Friday, April 14, 2006

being American?

During the late 1910s and earls '20s, immigrant workers at the Ford automotive plant in Dearborn, Michigan, were given free, compulsory "Americanization" classes. In addition to English lessons, there were lectres on work habits, personal hygene, and table manners. The first sentence they memorized was "I am a good American." During their graduation ceremony they gathered next to a gigantic wooden pot, which their teachers stirred with 10-foot ladles. The students walked through a door into the pot, wearing traditional costumes from their countries of oragin and singing songs in their native languages. A few minutes later, the door in the pot opened, and the students walked out again, wearing suits and ties, waving American flags, and singing "The Star-Spangled Banner"


It is like making a dessert with little kids when you let them choose how you make it.
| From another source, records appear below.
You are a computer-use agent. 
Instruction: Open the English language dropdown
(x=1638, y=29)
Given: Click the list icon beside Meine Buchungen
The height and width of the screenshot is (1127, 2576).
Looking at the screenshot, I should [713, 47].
You put in all sorts of good things like mac & cheese, brownies, cookie dough and fruit loops, blend it all together and get a dull colored ill-consistant mass of goop. And odds are it tastes like you found it in the gutter. Is this what we want, something that looks good individually but we force it through a massive digestive system to become assimilated turds?

Great to teach our culture, immigrants probably will benefit from adapting to our way of life to a degree, and we all love singing good 'ol American songs (does Pink Houses count?). But I'm American and don't wear suits and carry a flag everywhere (heck, most Americans carry a Canadian flag abroad). Though to be fair, I also don't march around in a lehderhosen carring a fork full of sourkraut (though I wish I could speak German better, even with very few cases where this would do me any good).

Lou Dobbs, I'm talking to you. Don't cancel St Patricks Day, b/c sometimes even a German girl likes to celebrate all things Irish.

A person can stay who they are and adapt to a new culture without conforming.. this part of the article scared me. Then again this was 1910, and as a woman I didn't have much of a vote back then.

Did anyone else have a reaction to this, or have I reached a point of sleep deprivation where I've got an opinion about everything?